Segundo o trecho sobre gravidez precoce, quantas respostas a pesquisa online do Compasso com adolescentes obteve?

» TRECHO SELECIONADO:
──────

Os extensionistas foram divididos em várias equipes e, de maio a outubro, se propuseram a diagnosticar o problema. “Fomos atrás de artigos, teses, dissertações, tudo o que foi publicado em várias áreas sobre a questão da gravidez precoce. Junto a isso começamos a entrevistar pessoas de diversas áreas, psicólogos, professores, saúde coletiva”, lembra o orientador. O Compasso também realizou uma pesquisa online com adolescentes, que obteve mais de duas mil respostas. “Mais de 90% dos adolescentes gostariam de ter mais educação sexual nas escolas, e mais de 80% têm como principal fonte de informação sobre sexualidade a internet e os amigos. Vimos que o problema é bem sério, não fica só na saúde biológica”, conta Sandro.
Em dados gerais, entre cada quatro adolescentes que são mães no Brasil, três são pretas, pobres e periféricas. No mundo, entre 1.000 adolescentes, 44 são mães. Segundo o IBGE, no Brasil, para cada 1.000 adolescentes, 59 são mães. “O problema é bem mais sério do que se possa imaginar, principalmente porque a gravidez precoce tem consequências futuras, deixando a mulher num ciclo vicioso de pobreza. Ao serem mães, elas não estudam e não conseguem trabalhos bem renumerados”, explica o professor.
Para o aluno Bernardo Yoneshigue, que integra o projeto desde o princípio, foi quando o grupo conversou com adolescentes, pais, mães e representantes da Educação que puderam entender como o problema da gravidez precoce é enraizado na sociedade. “Tínhamos noção da importância desse tema pelos altos números de gravidez na adolescência no Brasil”, explica. “Uma série de fatores leva a essa situação, como a falta de acesso à educação sexual, a falta de abertura para o assunto dentro de casa e nas escolas. Entendemos que tinha que ser uma campanha que oferecesse os elementos necessários para que o jovem pudesse entender por si só”, completa.

──────

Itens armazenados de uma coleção
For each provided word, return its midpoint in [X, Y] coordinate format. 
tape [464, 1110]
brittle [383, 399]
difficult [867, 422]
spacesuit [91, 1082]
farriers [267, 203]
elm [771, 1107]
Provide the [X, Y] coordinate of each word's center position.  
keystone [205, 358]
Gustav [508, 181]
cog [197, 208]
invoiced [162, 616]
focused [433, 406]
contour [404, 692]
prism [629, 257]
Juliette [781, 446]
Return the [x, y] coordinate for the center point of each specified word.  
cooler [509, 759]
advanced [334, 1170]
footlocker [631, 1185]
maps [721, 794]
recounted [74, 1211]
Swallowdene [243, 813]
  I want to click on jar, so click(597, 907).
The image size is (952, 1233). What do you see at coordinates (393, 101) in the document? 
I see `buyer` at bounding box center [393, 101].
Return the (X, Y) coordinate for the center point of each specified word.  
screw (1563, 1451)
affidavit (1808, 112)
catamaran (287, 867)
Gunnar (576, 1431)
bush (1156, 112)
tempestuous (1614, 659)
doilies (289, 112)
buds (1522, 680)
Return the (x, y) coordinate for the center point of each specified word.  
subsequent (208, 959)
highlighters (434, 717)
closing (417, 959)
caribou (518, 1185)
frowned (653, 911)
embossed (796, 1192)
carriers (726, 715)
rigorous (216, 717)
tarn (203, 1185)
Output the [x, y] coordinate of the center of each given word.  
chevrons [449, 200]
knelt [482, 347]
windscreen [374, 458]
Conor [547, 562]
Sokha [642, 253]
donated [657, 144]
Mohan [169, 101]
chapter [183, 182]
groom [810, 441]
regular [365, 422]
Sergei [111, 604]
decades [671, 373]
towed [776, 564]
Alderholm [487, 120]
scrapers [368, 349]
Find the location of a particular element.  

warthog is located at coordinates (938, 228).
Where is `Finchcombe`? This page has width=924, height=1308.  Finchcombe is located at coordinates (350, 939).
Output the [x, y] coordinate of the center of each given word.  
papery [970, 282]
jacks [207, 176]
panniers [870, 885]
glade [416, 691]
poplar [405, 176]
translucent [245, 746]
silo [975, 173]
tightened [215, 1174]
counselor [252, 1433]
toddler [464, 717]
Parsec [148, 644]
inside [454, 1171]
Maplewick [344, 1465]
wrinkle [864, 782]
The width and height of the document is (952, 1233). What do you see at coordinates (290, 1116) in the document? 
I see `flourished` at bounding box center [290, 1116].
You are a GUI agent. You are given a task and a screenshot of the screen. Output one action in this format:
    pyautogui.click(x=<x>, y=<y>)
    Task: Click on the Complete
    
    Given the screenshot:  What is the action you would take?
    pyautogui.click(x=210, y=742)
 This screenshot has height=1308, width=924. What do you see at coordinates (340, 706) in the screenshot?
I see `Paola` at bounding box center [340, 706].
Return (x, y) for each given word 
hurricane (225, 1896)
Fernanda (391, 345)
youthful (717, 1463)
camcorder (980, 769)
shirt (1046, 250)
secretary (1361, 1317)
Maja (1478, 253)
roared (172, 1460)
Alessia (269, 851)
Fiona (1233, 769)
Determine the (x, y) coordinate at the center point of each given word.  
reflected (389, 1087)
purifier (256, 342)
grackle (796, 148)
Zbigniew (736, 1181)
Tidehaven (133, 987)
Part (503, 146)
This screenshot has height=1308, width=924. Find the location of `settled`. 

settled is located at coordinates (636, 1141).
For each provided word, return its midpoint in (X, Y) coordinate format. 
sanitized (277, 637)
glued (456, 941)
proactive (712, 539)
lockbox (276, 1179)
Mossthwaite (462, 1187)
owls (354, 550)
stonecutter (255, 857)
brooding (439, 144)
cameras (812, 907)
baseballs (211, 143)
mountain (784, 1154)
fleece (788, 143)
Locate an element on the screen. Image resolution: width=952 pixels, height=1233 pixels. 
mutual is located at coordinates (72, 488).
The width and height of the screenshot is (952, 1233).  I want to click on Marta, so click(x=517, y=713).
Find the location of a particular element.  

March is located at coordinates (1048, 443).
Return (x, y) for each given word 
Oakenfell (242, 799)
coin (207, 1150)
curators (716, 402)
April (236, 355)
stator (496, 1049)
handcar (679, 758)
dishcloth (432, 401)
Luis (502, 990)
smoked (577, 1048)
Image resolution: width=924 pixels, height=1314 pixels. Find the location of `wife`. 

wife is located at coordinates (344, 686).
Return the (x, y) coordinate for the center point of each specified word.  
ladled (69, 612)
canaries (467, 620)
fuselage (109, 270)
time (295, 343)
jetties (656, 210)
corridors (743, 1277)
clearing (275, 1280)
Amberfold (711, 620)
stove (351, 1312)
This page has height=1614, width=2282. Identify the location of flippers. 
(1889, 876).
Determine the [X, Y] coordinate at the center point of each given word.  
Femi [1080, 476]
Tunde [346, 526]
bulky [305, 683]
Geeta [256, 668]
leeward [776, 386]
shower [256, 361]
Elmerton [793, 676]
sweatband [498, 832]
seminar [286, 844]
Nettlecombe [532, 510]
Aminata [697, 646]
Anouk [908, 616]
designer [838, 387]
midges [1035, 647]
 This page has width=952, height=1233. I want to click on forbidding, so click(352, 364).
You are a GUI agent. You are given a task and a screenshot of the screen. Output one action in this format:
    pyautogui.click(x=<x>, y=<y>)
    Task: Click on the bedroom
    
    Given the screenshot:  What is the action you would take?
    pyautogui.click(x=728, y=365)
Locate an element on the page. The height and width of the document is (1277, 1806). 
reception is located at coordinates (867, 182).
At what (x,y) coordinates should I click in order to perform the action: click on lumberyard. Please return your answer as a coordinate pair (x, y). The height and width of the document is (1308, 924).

──────

» SUA SOLUÇÃO: A pesquisa obteve mais de duas mil respostas.